As shown in Table 1, the findings derived from the univariate analyses provide insights into the differences among the 3 latent profiles by using sociodemographic and health-related factors as predictor variables. Among these variables, age, marital status, education level, type of labor force prior to retirement, per capita monthly household income, self-rated health, and number of chronic diseases differed significantly (P<.05) among the 3 IC impairment patterns. No statistically significant differences were observed in sex and family structure.

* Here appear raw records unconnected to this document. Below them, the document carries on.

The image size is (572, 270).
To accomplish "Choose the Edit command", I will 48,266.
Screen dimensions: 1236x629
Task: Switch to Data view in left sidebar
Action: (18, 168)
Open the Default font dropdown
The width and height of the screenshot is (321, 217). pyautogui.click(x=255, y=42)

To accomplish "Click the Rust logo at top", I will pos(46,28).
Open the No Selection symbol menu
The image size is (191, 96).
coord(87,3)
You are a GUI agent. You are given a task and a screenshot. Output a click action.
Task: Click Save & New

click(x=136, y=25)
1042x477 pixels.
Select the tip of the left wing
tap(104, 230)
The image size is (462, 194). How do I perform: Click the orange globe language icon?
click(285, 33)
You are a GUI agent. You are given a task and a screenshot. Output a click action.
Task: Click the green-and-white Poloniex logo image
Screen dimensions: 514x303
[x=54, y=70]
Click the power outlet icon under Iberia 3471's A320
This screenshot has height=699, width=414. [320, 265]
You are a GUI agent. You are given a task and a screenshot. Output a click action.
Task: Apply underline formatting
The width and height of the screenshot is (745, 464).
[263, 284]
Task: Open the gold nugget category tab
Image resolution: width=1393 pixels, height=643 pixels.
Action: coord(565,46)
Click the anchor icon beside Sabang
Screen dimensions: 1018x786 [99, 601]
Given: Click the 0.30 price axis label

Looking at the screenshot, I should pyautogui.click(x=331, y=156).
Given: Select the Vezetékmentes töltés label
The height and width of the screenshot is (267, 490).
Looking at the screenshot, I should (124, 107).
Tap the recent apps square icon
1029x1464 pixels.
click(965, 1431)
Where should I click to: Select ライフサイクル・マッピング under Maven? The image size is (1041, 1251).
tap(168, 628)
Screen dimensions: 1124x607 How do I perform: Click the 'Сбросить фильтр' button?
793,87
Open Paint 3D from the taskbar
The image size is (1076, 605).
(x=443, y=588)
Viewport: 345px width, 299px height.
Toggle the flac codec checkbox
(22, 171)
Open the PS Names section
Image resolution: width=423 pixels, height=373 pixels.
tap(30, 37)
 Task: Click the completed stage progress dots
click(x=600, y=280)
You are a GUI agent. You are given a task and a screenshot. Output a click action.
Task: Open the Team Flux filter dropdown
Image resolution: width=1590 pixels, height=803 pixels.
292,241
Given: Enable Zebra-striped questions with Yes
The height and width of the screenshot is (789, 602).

Only variables that were statistically different between the IC subgroups in the univariate analyses were included in the multivariate logistic regression analyses (Table 3). Using profile 3, the “multisubdomain robust–whole balanced group,” as the reference group, older adults aged 80 years and older are more frequently found in either profile 1 (OR 9.190, 95% CI 2.986-28.284; P<.001) or profile 2 (OR 7.018, 95% CI 2.559-19.247, P<.001). As detailed in Table 3, as education levels rose, older adults were less likely to be categorized in profile 1 or profile 2. Those with a per capita monthly household income of ≥RMB 6000, indicating a higher quality of life and social status, were less likely to be attributed to profile 1 (OR 0.163, 95% CI 0.040-0.670; P<.05). Those with better self-rated health were more likely to belong to profile 3. For example, the probability of older adults rating their self-health as “very good” joining profile 1 (OR 0.037, 95% CI 0.005-0.265; P<.001) and profile 2 (OR 0.115, 95% CI 0.017-0.773; P<.05) was reduced. Older adults with no chronic diseases were less likely to be enrolled in profile 1 (OR 0.315, 95% CI 0.105-0.943; P<.05). The results, when viewed through profile 2 as the reference group, indicated a lower possibility of older adults with a per capita monthly household income ≥RMB 6000 (OR 0.219, 95% CI 0.061-0.782; P<.05) and self-rated health of “good” (OR 0.236, 95% CI 0.060-0.935; P<.05) belonging to profile 1.

Outcome Variables of Latent Profiles

As demonstrated in Table 4, there are significant differences in activities of daily living, frailty, and social frailty among the identified latent profiles of IC impairment. Subsequent post hoc comparisons revealed a gradual decline in functioning for latent profiles 3, 2, and 1, using the 3 functional abilities as the outcome variables.

Qualitative Phase

Interview Sample Characteristics

A total of 25 older adults volunteered to participate in the interviews, including 5 in profile 1, 10 in profile 2, and 10 in profile 3. Most participants were female (17/25, 68%). All participants had a mean age of 70.1 (SD 7.03, range 60-85) years, and had experienced between 0 and 4 IC domain declines. Detailed information is provided in Multimedia Appendix 4.

Developing Customized Personas

A total of 4 themes emerged in this study. In the hierarchical data analysis, 3 customized persons corresponding to different IC profiles were depicted, and subthemes under the themes that matched the persons were illustrated in Figures 3-5. Representative quotations were translated into English by the authors and confirmed by back-translation. In this section, the findings are reported as an integration of customized personas as follows.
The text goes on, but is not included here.